(Provided material begins)

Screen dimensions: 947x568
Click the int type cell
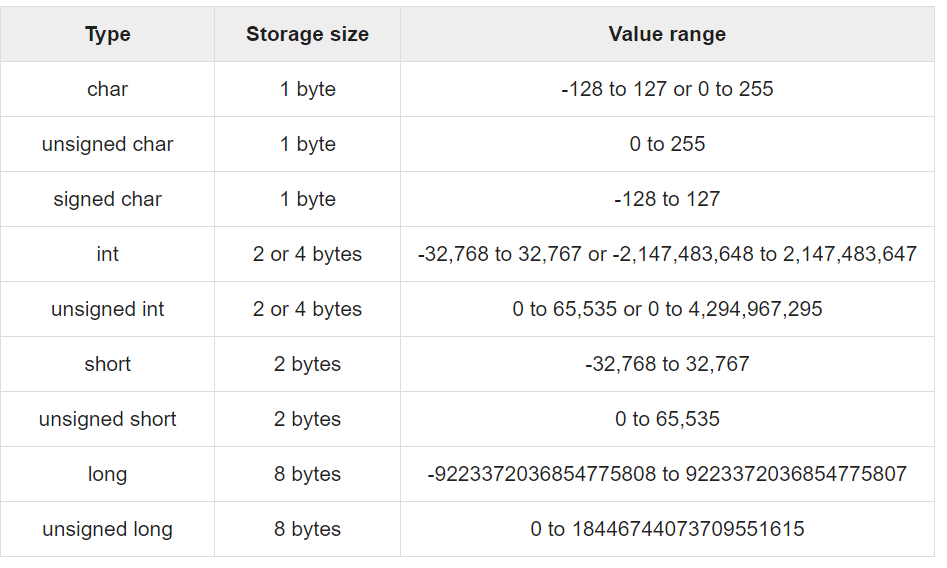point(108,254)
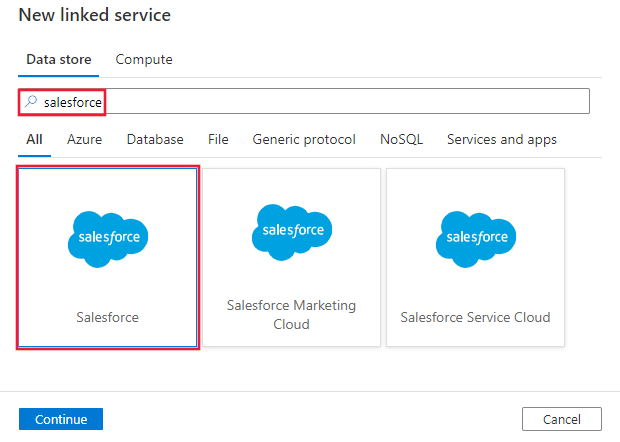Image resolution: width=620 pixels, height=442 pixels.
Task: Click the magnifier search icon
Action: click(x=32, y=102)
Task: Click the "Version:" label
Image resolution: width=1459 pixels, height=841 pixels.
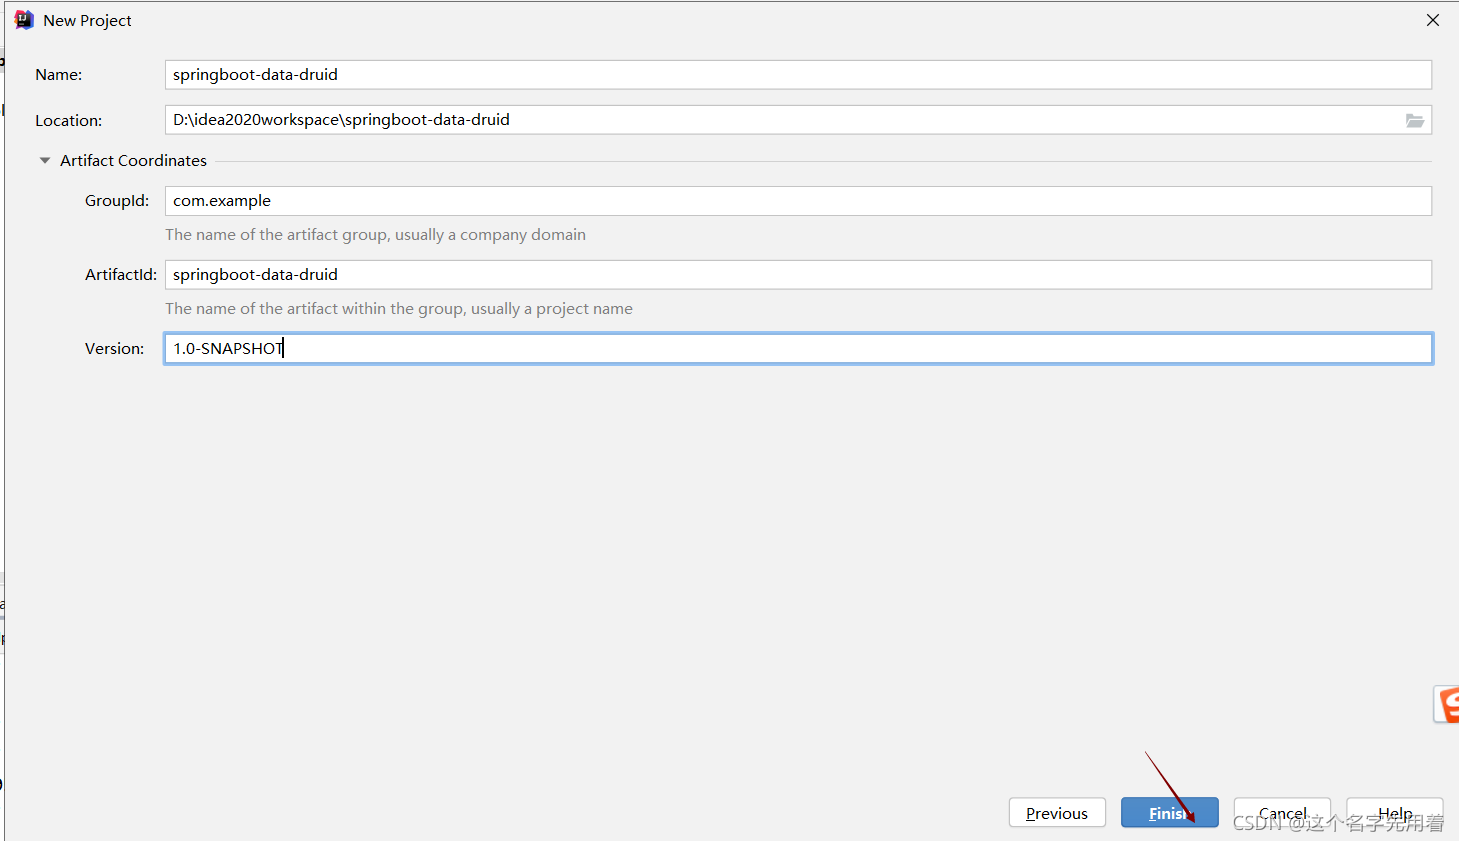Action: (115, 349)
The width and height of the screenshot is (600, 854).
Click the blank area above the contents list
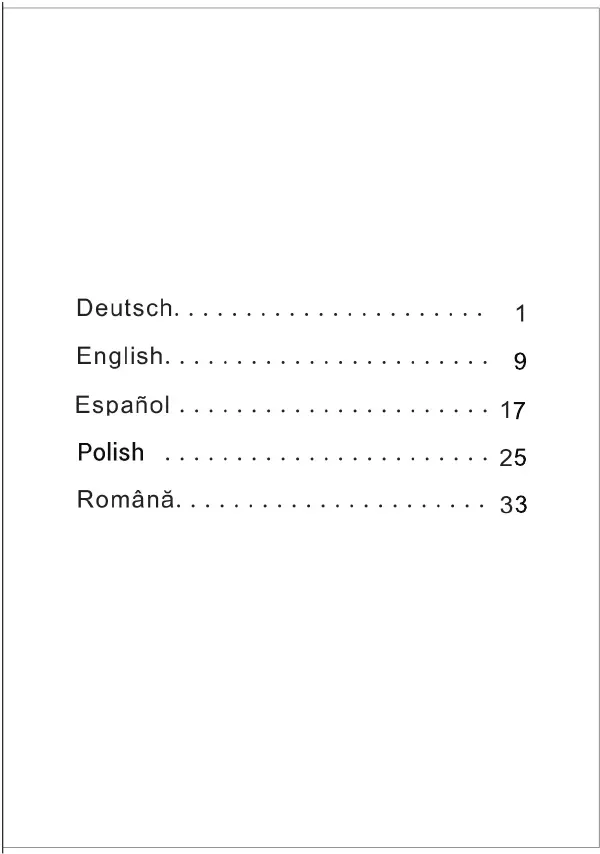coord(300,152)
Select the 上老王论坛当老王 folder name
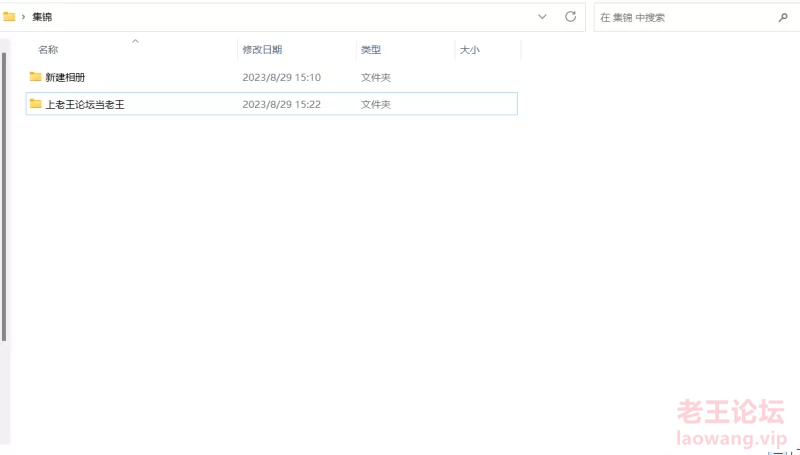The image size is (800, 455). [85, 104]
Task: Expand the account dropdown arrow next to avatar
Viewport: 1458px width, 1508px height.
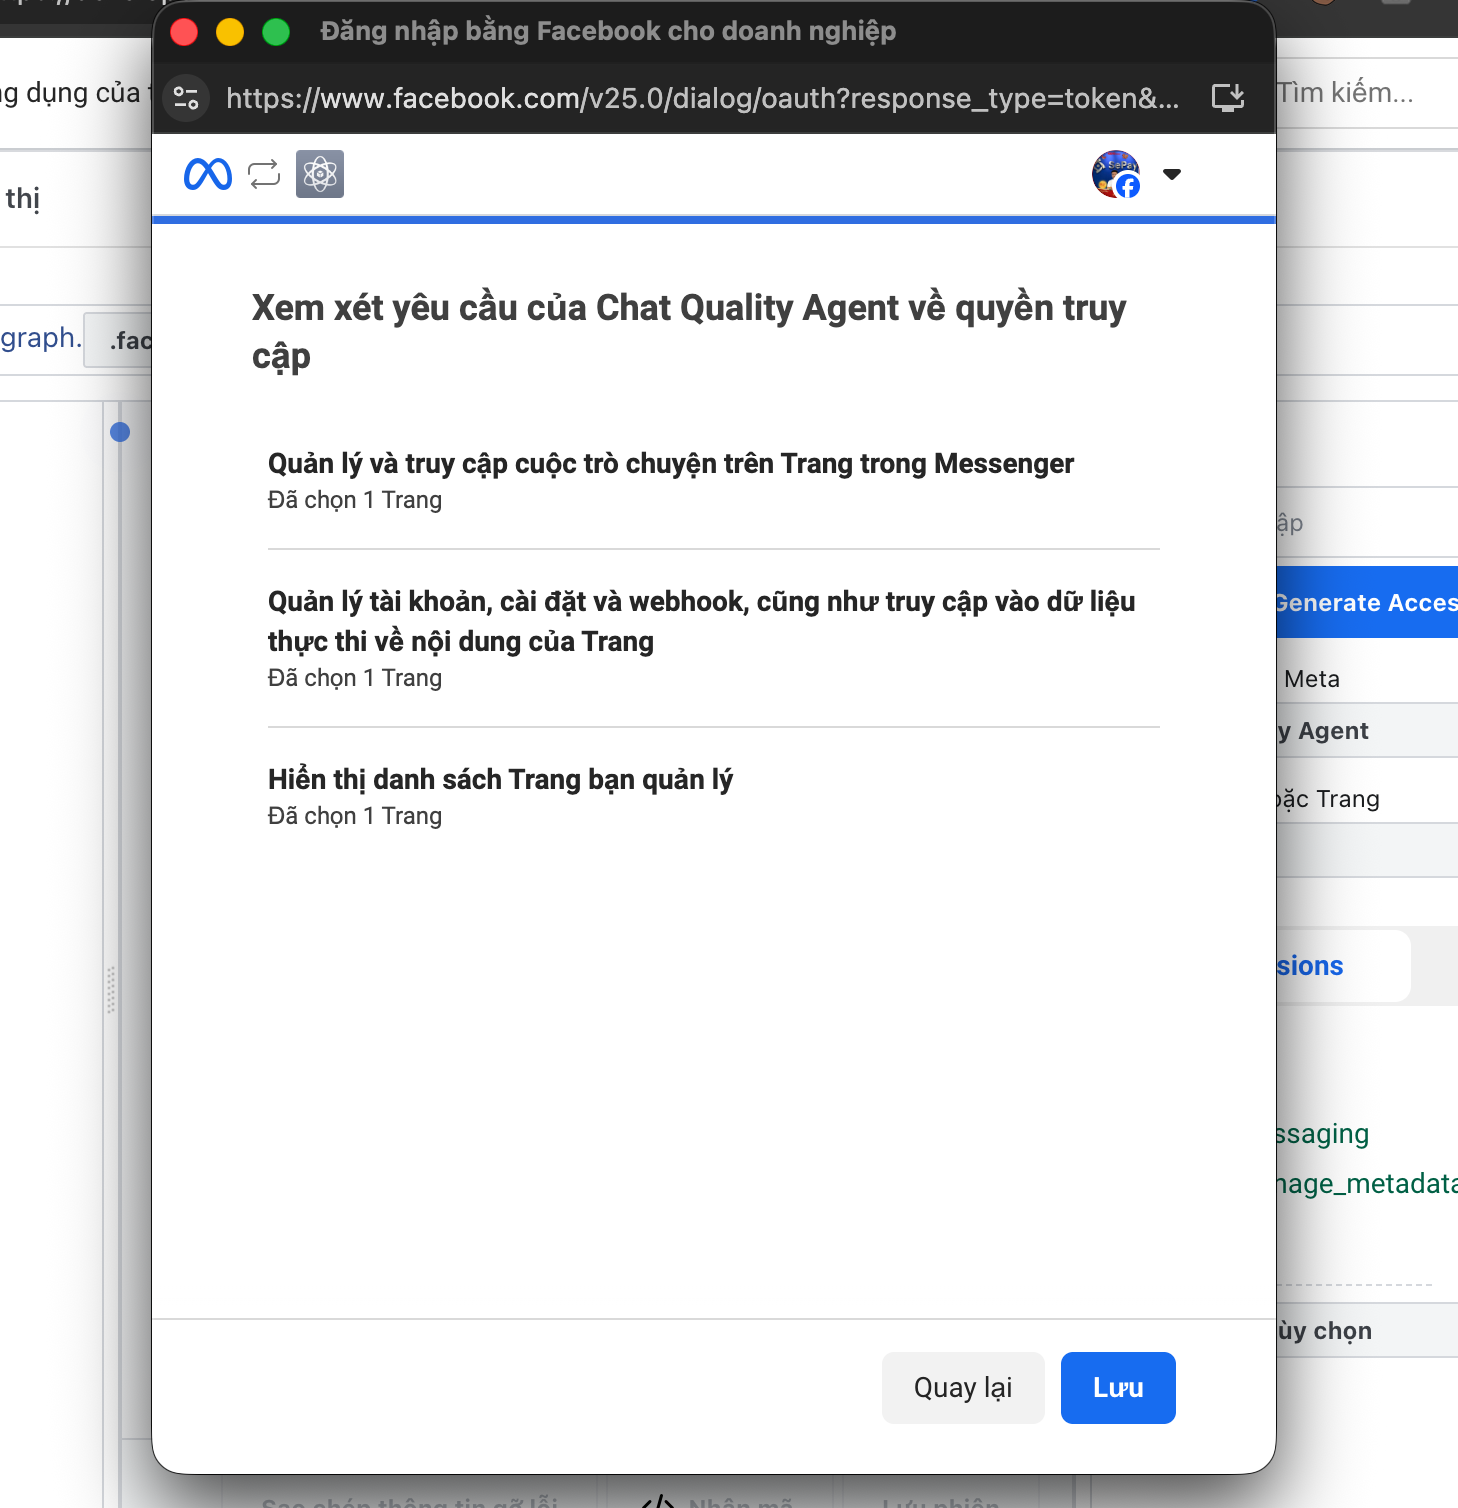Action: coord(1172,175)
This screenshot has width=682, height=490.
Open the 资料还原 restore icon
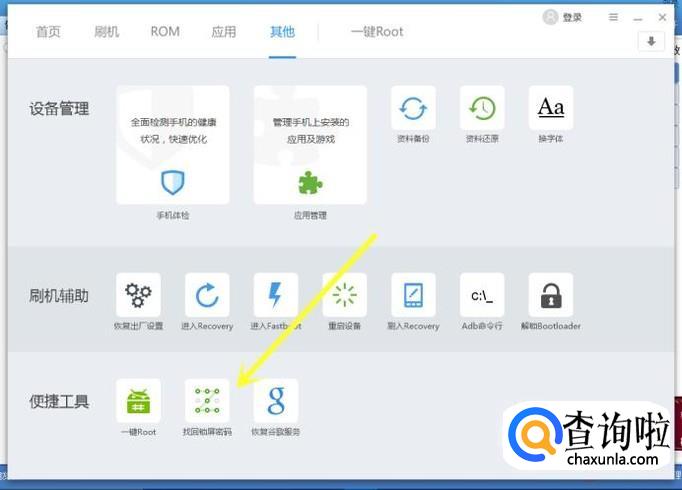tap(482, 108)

(Provided material ends)

→ **To do**
Only a number should be given: the count of lines above that contain the word "screenshot".

→ **Solution for this task**
2